Error in validObject(.Object) : 
  invalid class “MutationalSignatures” object: invalid object for slot "observed" in class "MutationalSignatures": got class "data.frame", should be or extend class "matrix"

#===========

n_sig=4

Sig = identifySignatures(data.matrix(Data), n_sigs, nmfDecomposition)

plotSignatures(Sig) + ggtitle("Somatic Signatures of Sig: NMF - Barchart")

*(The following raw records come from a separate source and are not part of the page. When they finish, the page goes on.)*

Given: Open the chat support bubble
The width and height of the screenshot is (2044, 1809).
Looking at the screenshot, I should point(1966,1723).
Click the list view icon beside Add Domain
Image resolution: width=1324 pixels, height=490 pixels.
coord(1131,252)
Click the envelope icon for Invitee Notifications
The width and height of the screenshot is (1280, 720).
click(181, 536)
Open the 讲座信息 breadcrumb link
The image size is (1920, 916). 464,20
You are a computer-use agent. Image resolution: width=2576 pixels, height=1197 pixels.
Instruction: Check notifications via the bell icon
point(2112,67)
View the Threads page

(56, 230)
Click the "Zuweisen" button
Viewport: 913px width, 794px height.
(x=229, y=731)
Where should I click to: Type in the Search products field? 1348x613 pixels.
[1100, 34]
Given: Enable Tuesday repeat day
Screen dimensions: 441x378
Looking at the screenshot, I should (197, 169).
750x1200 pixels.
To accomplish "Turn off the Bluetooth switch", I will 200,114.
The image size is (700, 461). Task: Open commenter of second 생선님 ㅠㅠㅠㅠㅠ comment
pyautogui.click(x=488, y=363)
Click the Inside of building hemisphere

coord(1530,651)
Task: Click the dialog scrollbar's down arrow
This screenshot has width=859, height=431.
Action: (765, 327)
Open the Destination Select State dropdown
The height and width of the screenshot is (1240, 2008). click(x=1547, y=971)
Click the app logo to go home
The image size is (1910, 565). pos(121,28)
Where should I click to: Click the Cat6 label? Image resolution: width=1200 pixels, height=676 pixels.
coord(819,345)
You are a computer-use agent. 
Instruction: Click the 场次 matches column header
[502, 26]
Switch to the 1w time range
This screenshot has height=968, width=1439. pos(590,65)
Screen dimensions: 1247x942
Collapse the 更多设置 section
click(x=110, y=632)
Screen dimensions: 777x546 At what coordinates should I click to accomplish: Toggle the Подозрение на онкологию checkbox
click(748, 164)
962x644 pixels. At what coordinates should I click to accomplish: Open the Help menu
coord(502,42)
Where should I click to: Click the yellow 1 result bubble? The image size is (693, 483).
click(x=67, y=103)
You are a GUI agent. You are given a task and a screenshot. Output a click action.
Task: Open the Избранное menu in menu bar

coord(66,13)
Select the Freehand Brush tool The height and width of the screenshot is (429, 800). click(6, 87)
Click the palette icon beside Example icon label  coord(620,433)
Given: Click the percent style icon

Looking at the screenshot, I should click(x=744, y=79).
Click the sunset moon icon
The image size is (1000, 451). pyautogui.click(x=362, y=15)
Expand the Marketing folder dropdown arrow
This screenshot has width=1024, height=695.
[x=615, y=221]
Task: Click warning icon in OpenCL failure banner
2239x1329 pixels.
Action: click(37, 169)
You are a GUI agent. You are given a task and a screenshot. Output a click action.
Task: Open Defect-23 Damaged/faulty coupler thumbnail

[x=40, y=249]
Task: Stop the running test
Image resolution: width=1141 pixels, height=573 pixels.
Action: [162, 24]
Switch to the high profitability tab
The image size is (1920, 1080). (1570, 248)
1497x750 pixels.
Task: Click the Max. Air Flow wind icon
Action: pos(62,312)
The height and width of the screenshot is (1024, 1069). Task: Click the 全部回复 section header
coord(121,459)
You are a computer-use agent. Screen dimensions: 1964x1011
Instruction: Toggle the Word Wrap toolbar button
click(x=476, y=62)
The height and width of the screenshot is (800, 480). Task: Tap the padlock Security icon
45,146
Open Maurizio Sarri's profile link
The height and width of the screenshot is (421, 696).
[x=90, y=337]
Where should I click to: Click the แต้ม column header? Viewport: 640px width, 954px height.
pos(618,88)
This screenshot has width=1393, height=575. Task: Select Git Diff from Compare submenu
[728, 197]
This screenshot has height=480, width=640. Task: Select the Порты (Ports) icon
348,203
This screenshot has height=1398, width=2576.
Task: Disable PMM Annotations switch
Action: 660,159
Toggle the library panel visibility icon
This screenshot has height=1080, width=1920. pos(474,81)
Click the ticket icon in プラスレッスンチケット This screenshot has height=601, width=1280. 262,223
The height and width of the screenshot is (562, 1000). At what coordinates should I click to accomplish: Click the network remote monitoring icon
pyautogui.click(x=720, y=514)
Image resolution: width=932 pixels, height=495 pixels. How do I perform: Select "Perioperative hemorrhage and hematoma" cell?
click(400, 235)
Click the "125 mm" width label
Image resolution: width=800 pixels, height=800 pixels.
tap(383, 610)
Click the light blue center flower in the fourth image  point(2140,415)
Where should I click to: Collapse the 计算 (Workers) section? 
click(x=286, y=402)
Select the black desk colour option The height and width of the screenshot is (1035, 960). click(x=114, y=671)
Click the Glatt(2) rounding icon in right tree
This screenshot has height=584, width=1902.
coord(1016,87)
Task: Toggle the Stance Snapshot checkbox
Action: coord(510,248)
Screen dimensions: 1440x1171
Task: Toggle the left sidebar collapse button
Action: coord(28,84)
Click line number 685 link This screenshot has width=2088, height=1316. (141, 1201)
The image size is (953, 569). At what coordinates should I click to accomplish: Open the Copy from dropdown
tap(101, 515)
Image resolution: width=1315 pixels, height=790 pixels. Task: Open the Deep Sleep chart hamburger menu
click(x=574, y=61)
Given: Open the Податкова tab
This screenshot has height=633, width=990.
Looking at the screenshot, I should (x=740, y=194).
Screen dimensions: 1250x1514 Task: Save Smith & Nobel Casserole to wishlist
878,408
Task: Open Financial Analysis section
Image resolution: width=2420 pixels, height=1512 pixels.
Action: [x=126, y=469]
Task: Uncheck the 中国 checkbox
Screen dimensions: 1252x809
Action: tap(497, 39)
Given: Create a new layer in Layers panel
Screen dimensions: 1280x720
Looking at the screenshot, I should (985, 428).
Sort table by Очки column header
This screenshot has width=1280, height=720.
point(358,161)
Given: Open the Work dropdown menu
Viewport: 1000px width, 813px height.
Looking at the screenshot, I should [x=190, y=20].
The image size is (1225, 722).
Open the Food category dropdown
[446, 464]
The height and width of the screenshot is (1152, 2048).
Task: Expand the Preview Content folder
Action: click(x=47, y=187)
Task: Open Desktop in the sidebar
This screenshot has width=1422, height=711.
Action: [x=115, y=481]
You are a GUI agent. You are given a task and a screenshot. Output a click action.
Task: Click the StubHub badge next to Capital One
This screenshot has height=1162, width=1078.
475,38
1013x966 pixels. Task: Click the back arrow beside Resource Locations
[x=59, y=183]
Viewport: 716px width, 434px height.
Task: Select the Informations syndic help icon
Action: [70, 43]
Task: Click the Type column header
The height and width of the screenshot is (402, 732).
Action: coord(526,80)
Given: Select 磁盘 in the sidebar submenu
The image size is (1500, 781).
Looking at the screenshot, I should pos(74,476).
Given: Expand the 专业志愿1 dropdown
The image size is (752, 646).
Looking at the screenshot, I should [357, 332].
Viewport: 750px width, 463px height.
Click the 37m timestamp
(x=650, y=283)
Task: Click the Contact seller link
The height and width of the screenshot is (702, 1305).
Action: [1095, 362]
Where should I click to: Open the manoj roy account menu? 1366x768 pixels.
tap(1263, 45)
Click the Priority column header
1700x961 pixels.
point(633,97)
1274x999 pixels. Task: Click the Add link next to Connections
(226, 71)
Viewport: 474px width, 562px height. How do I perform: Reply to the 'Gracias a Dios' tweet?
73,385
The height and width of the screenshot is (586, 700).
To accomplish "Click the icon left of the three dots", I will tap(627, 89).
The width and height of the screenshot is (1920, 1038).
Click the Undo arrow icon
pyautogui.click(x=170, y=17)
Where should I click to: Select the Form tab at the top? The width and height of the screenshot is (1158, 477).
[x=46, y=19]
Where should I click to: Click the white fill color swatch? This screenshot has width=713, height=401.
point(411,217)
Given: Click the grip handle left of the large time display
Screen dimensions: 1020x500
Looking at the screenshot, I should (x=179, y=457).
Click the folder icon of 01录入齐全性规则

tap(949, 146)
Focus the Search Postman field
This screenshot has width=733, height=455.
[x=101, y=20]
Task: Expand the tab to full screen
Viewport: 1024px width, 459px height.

The output  plot is just pain grid with no signature information

In addition, I got this warning message

Warning message:
In RColorBrewer::brewer.pal(n, pal) :
  n too large, allowed maximum for palette Set3 is 12
Returning the palette you asked for with that many colors

Any idea?

#==========

 sessionInfo()
R version 3.2.1 (2015-06-18)
Platform: x86_64-apple-darwin10.8.0 (64-bit)
Running under: OS X 10.8.5 (Mountain Lion)

locale:
[1] ja_JP.UTF-8/ja_JP.UTF-8/ja_JP.UTF-8/C/ja_JP.UTF-8/ja_JP.UTF-8

attached base packages:
 [1] grid      stats4    parallel  stats     graphics  grDevices utils    
 [8] datasets  methods   base     

other attached packages:
 [1] stringr_1.0.0            h5vc_2.2.0               ggplot2_1.0.1           
 [4] gridExtra_2.0.0          SomaticSignatures_2.4.5  Biobase_2.28.0          
 [7] VariantAnnotation_1.14.6 Rsamtools_1.20.4         Biostrings_2.36.1       
[10] XVector_0.8.0            GenomicRanges_1.20.5     GenomeInfoDb_1.4.1      
[13] IRanges_2.2.5            S4Vectors_0.6.2          BiocGenerics_0.14.0     

loaded via a namespace (and not attached):
 [1] splines_3.2.1           foreach_1.4.2           Formula_1.2-1          
 [4] latticeExtra_0.6-26     RBGL_1.44.0             BSgenome_1.36.3        
 [7] RSQLite_1.0.0           lattice_0.20-33         biovizBase_1.16.0      
[10] digest_0.6.8            RColorBrewer_1.1-2      checkmate_1.6.2        
[13] colorspace_1.2-6        ggbio_1.16.1            plyr_1.8.3             
[16] OrganismDbi_1.10.0      XML_3.98-1.3            biomaRt_2.24.0         
[19] zlibbioc_1.14.0         xtable_1.7-4            scales_0.2.5           
[22] brew_1.0-6              BiocParallel_1.2.11     proxy_0.4-15           
[25] pkgmaker_0.22           GenomicFeatures_1.20.1  nnet_7.3-10            
[28] proto_0.3-10            survival_2.38-3         magrittr_1.5           
[31] GGally_0.5.0            fail_1.2                doParallel_1.0.8       
[34] MASS_7.3-43             NMF_0.20.6              foreign_0.8-65         
[37] graph_1.46.0            tools_3.2.1             registry_0.3           
[40] BBmisc_1.9              gridBase_0.4-7          sendmailR_1.2-1        
[43] munsell_0.4.2           cluster_2.0.3           rngtools_1.2.4         
[46] AnnotationDbi_1.30.1    lambda.r_1.1.7          pcaMethods_1.58.0      
[49] rhdf5_2.12.0            futile.logger_1.4.1     RCurl_1.95-4.7         
[52] dichromat_2.0-0         iterators_1.0.7         labeling_0.3           
[55] h5vcData_1.102.0        base64enc_0.1-3         bitops_1.0-6           
[58] gtable_0.1.2            codetools_0.2-14        abind_1.4-3            
[61] DBI_0.3.1               reshape_0.8.5           reshape2_1.4.1         
[64] GenomicAlignments_1.4.1 rtracklayer_1.28.6      Hmisc_3.16-0           
[67] futile.options_1.0.0    stringi_0.5-5           BatchJobs_1.6          
[70] Rcpp_0.12.0             rpart_4.1-10            acepack_1.3-3.3 

#===========

Thank you

Regarding your original questions, your input table representing the motif counts per sample seems correctly formatted. You will need to adjust the representation of the motifs itself, to match the way they are expressed in the SomaticSignatures package internally. If you have a look at the example data of the package, e.g. with data(sca_mm, package = "SomaticSignatures"). The rownames of the matrix represent the somatic motifs, and will need to be reformatted from C>A ACA to CA A.A, C>G ACT to CG A.T, and so on. Please note that all this assumes that your perl script generating the input matrix works properly, which is something I can't comment on. You may further want to consider normalizing the counts by the total number of events observed in each sample, i.e. dividing by the column sums.

For your follow-up questions on how to start with a table of mutation events, please read through the vignette of package which covers this use case in detail.